WORK REQUIRED >>
Below are records; state how many of their lines hold the word "agent", and give only the figure.
------
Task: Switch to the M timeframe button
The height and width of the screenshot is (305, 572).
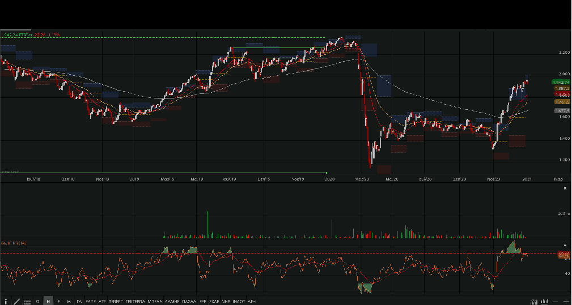Action: (x=69, y=301)
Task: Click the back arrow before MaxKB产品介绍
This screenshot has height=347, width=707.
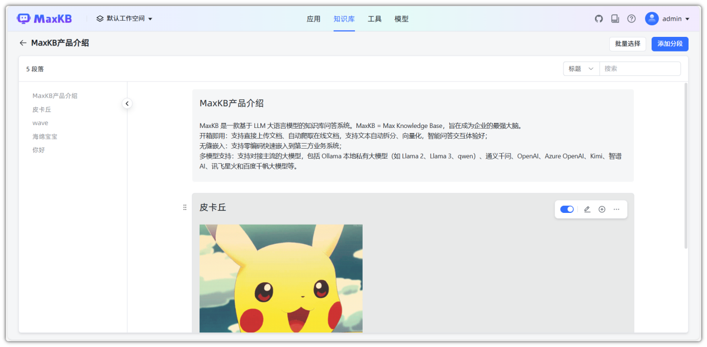Action: pos(23,43)
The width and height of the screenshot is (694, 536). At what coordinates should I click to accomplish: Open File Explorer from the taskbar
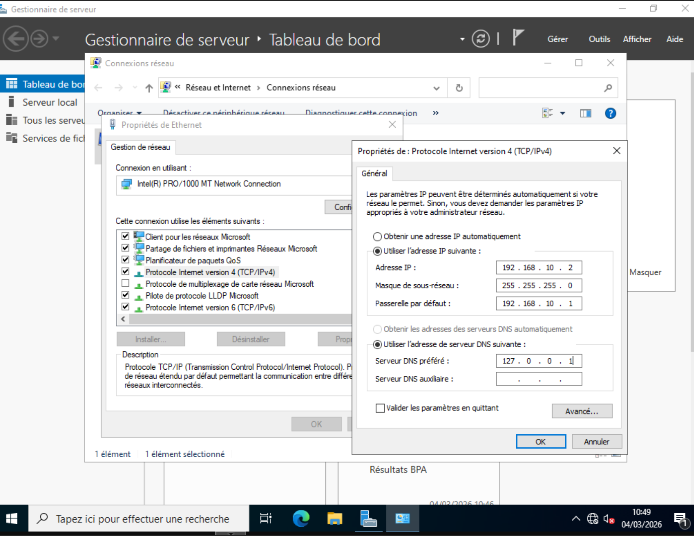point(335,519)
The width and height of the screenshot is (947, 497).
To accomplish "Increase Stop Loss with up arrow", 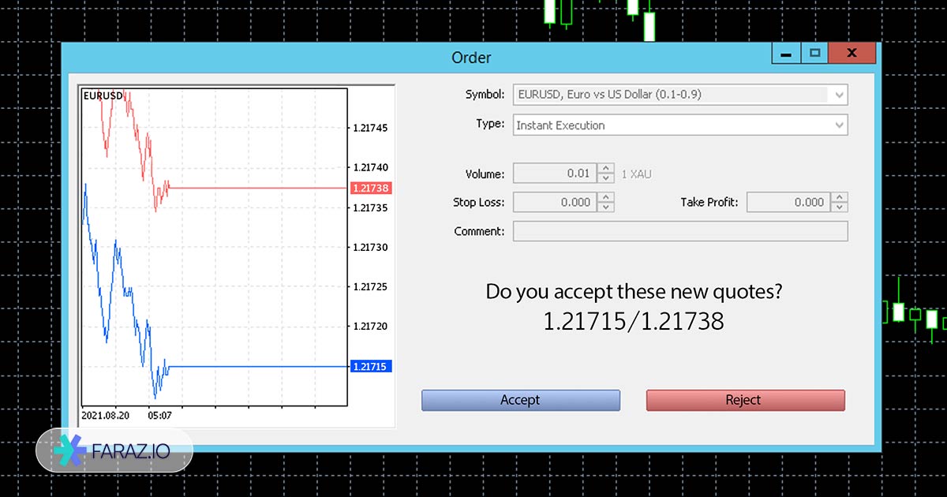I will tap(605, 197).
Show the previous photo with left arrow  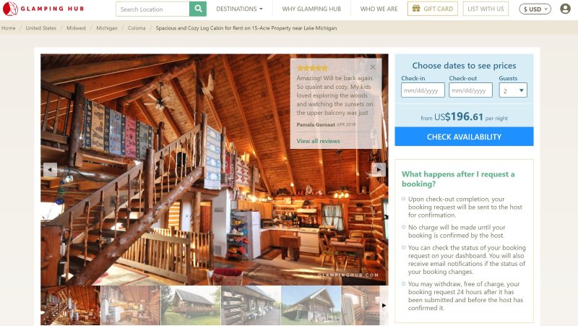coord(50,170)
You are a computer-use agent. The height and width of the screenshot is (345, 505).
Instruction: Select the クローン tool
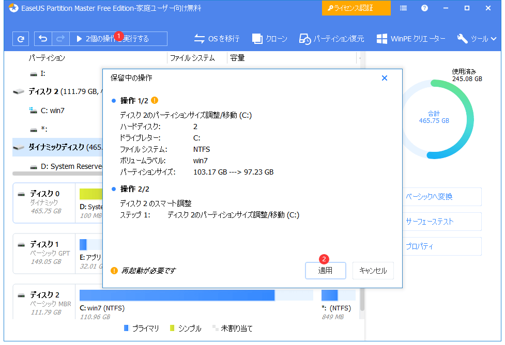[x=269, y=38]
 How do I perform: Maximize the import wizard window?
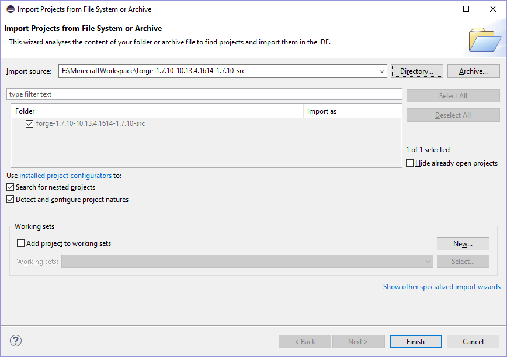point(466,9)
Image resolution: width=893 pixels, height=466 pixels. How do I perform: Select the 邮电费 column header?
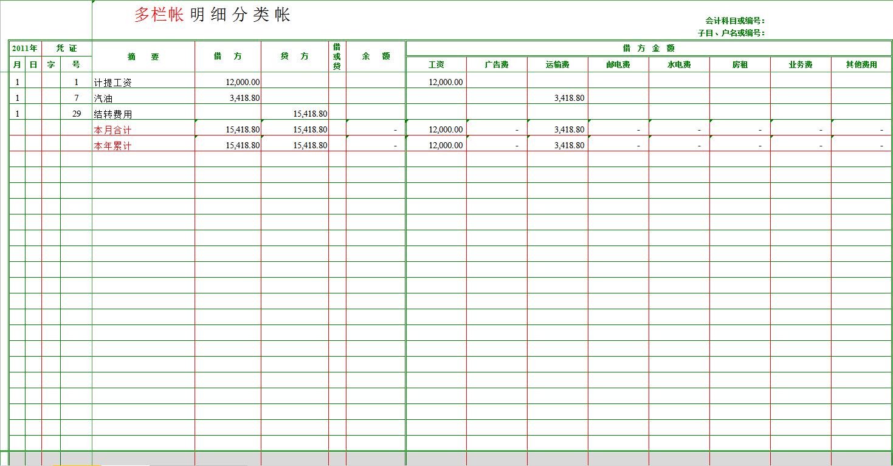pyautogui.click(x=618, y=64)
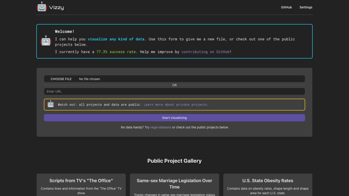Screen dimensions: 349x196
Task: Follow the 'contributing on GitHub' link
Action: 205,52
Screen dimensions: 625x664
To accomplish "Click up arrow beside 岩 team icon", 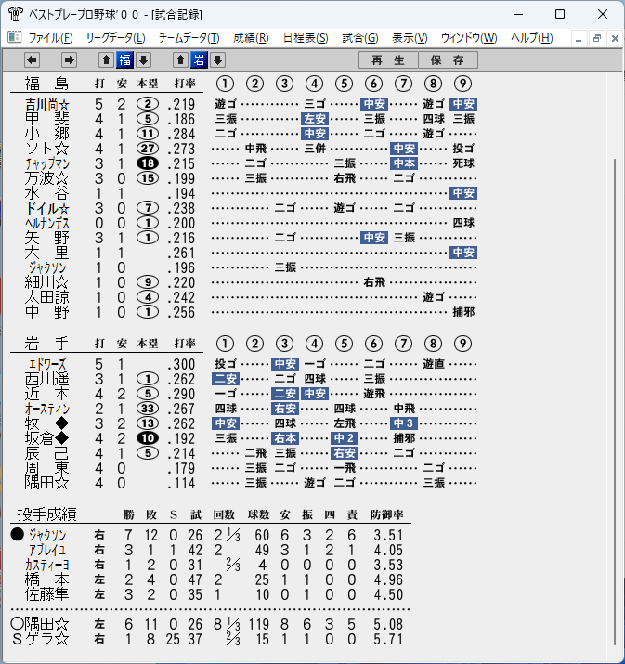I will [x=180, y=60].
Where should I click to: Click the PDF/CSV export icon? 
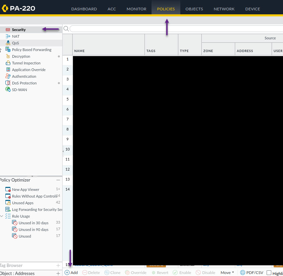tap(243, 273)
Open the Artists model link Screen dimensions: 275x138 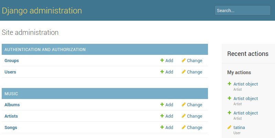11,116
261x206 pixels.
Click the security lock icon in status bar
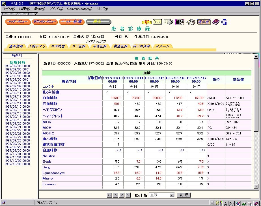click(4, 202)
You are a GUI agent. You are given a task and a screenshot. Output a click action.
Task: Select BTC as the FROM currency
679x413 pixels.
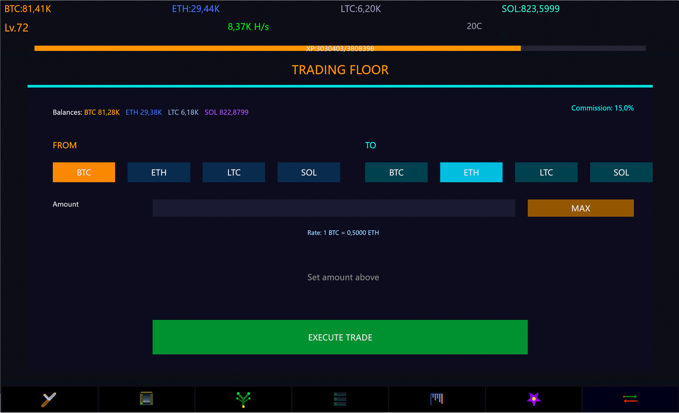pyautogui.click(x=84, y=172)
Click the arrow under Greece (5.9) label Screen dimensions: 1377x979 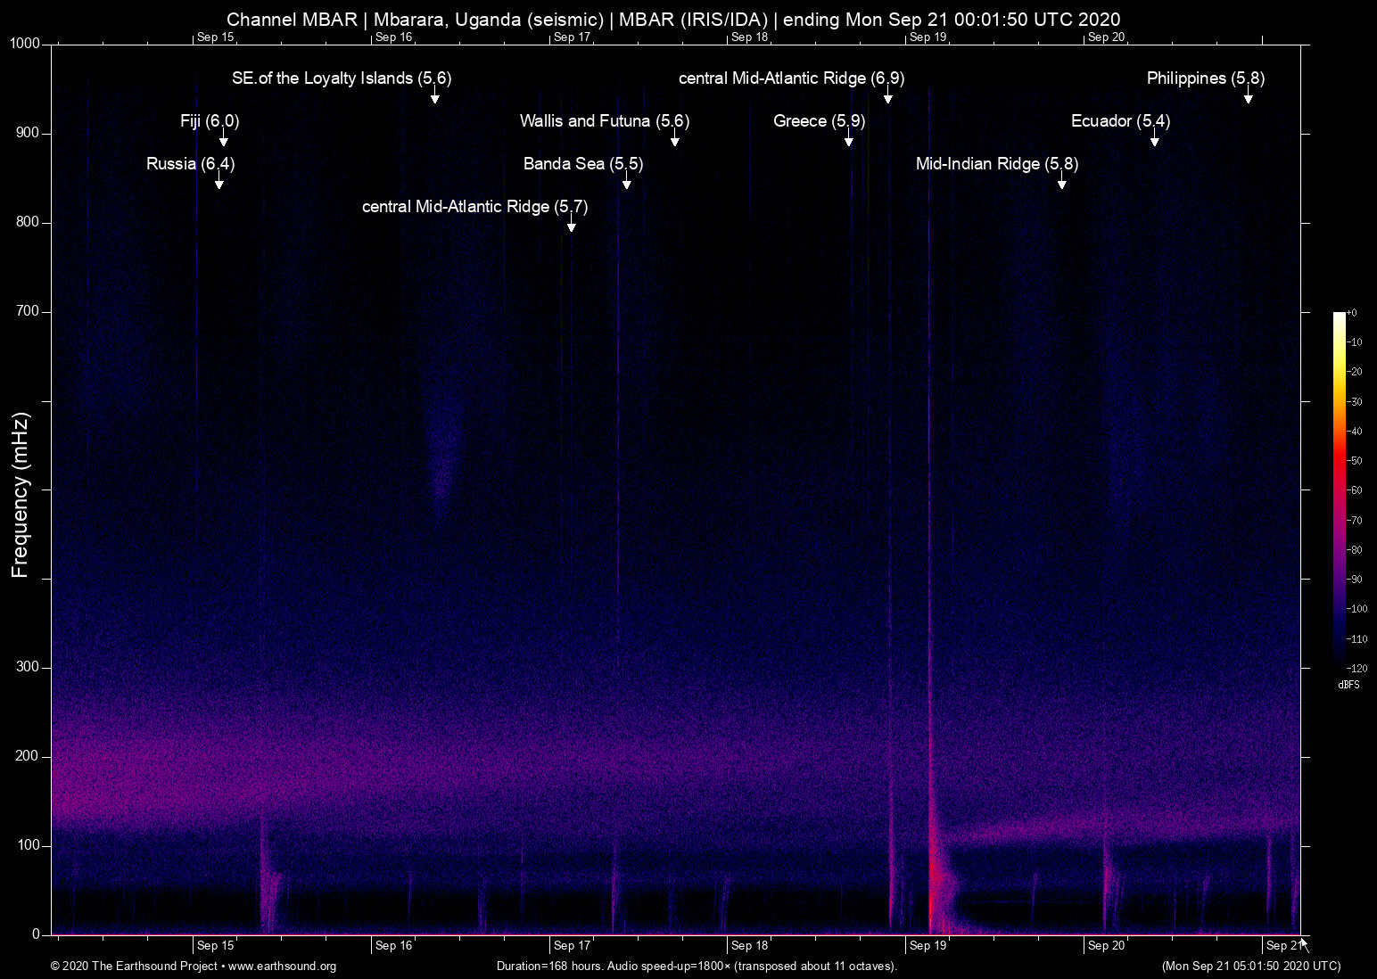click(849, 139)
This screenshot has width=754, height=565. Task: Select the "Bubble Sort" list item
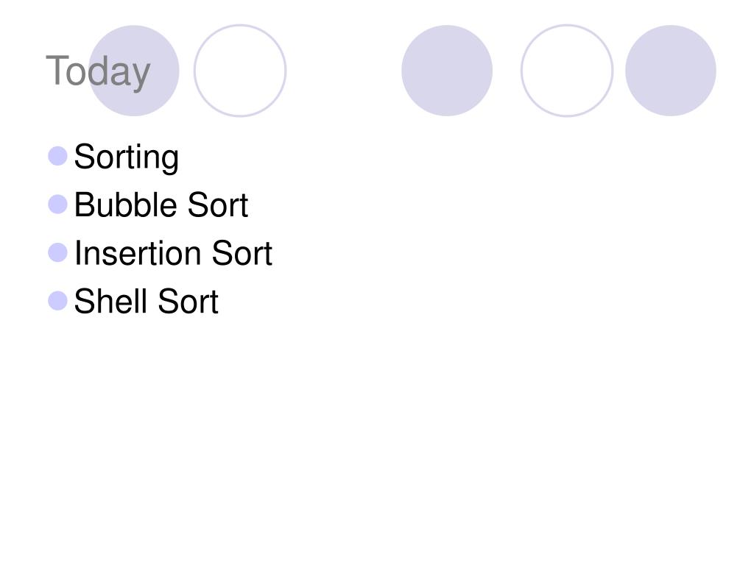(x=161, y=205)
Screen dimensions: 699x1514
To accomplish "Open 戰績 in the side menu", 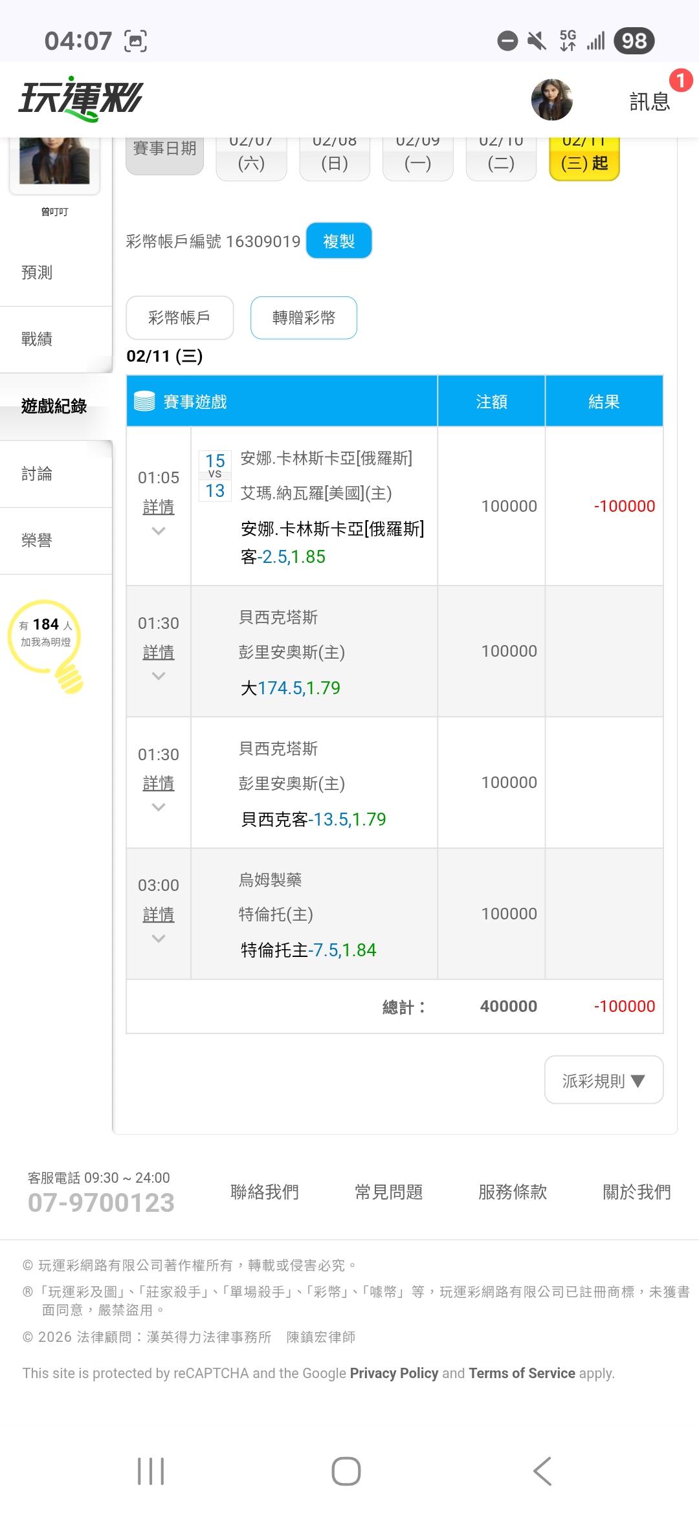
------
WRITTEN SOLUTION >>
2